Top of ENTRIES PROVIDED

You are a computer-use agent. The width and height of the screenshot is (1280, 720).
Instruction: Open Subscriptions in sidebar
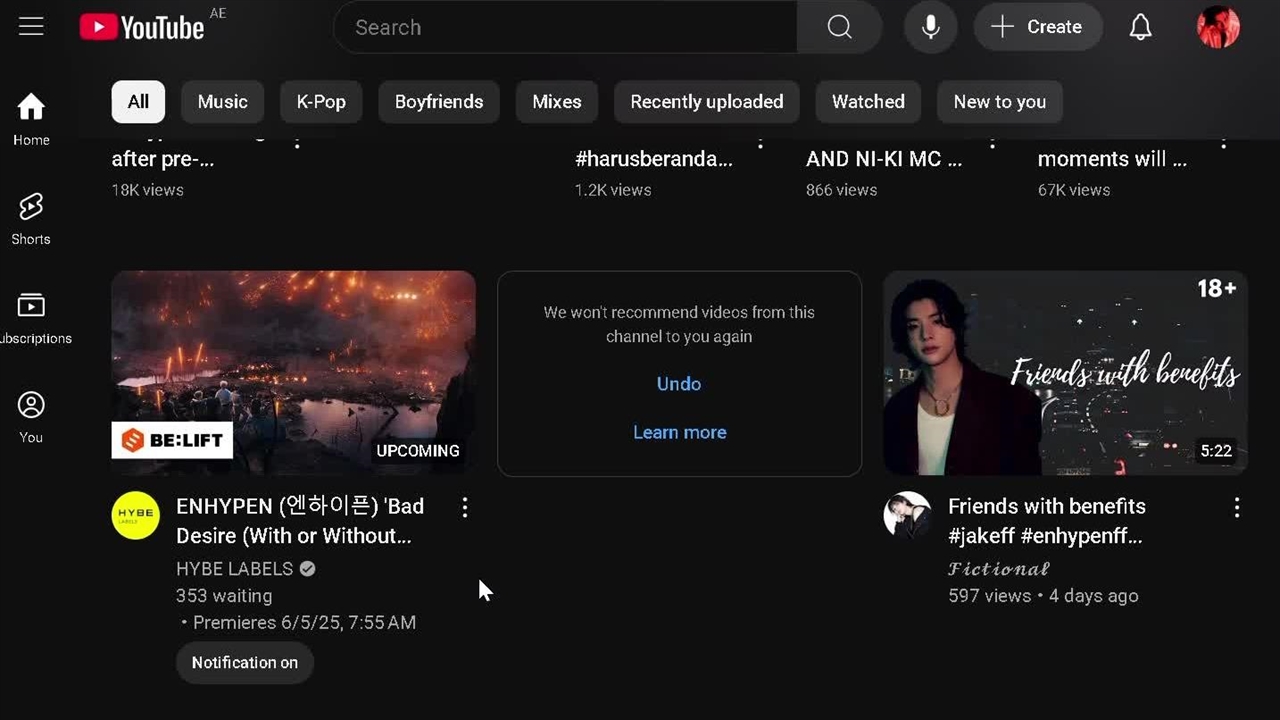point(31,317)
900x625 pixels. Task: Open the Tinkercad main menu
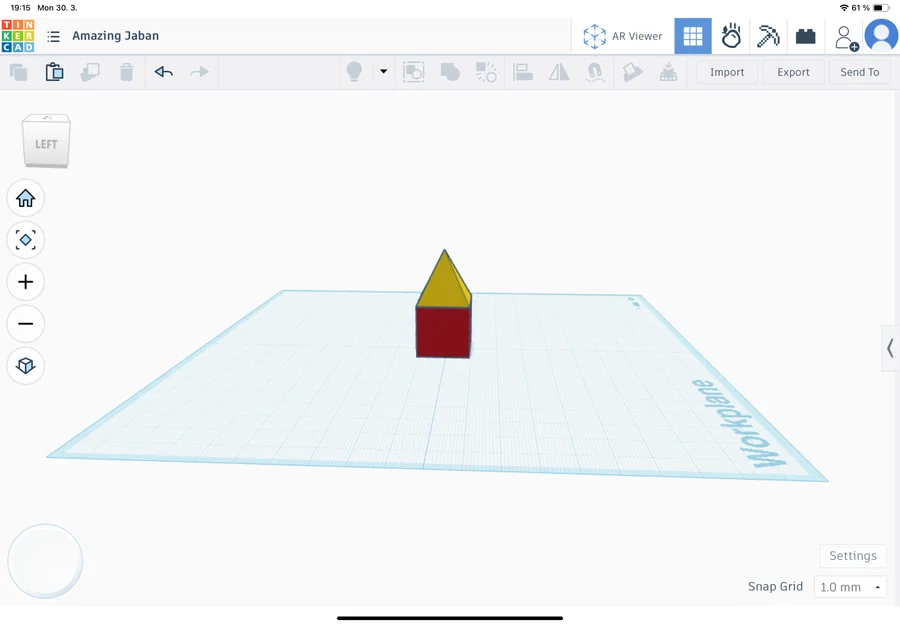[52, 35]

Bottom of ENTRIES PROVIDED

INSTRUCTIONS TO FOLLOW: Leave out the pictures and retype every line above exactly.

RESULT OF THIS EXERCISE:
You are a computer-use agent. The width and height of the screenshot is (1280, 720).
Instruction: Open Subscriptions in sidebar
point(31,317)
900x625 pixels. Task: Open the Tinkercad main menu
[52, 35]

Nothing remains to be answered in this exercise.